AIRS Captures Polar Vortex
NASA's Atmospheric Infrared Sounder (AIRS) instrument captures a polar vortex moving from Central Canada into the U.S. Midwest from January 20 through January 29, 2019.
The images show air temperatures at 600 millibars, around 2.5 miles (4 kilometers) high in Earth's troposphere. This polar vortex is responsible for surface air temperatures as low as -40 degrees Fahrenheit (also -40 degrees Celsius) and wind chill readings as low as the -50s and -60s Fahrenheit (-46 and -51 Celsius).

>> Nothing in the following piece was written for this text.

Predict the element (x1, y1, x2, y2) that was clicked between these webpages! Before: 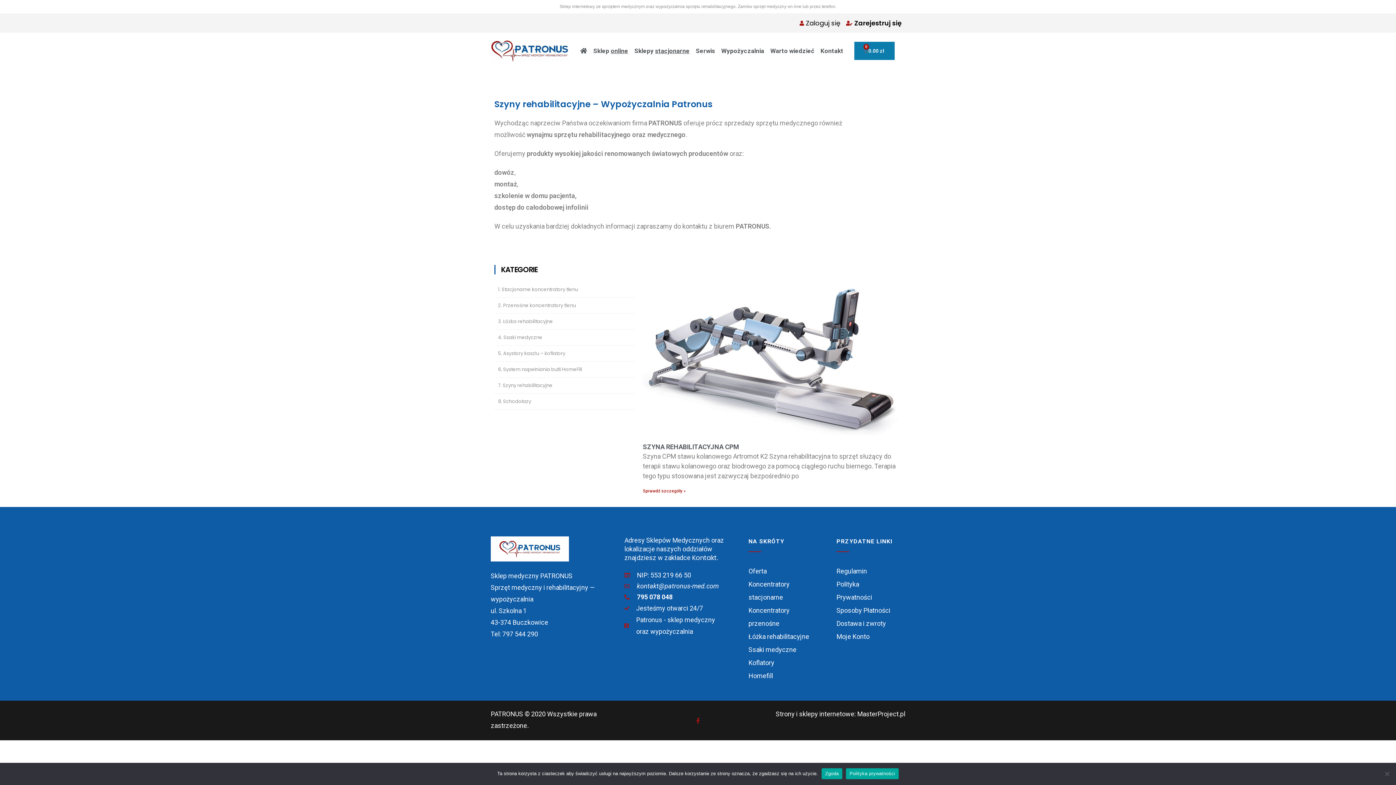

AIRS, in conjunction with the Advanced Microwave Sounding Unit, AMSU, senses emitted infrared and microwave radiation from Earth to provide a three-dimensional look at Earth's weather and climate. Working in tandem, the two instruments make simultaneous observations down to Earth's surface. With more than 2,000 channels sensing different regions of the atmosphere, the system creates a global, three-dimensional map of atmospheric temperature and humidity, cloud amounts and heights, greenhouse gas concentrations and many other atmospheric phenomena. Launched into Earth orbit in 2002, the AIRS and AMSU instruments fly onboard NASA's Aqua spacecraft and are managed by NASA's Jet Propulsion Laboratory in Pasadena, California, under contract to NASA. JPL is a division of the Caltech in Pasadena.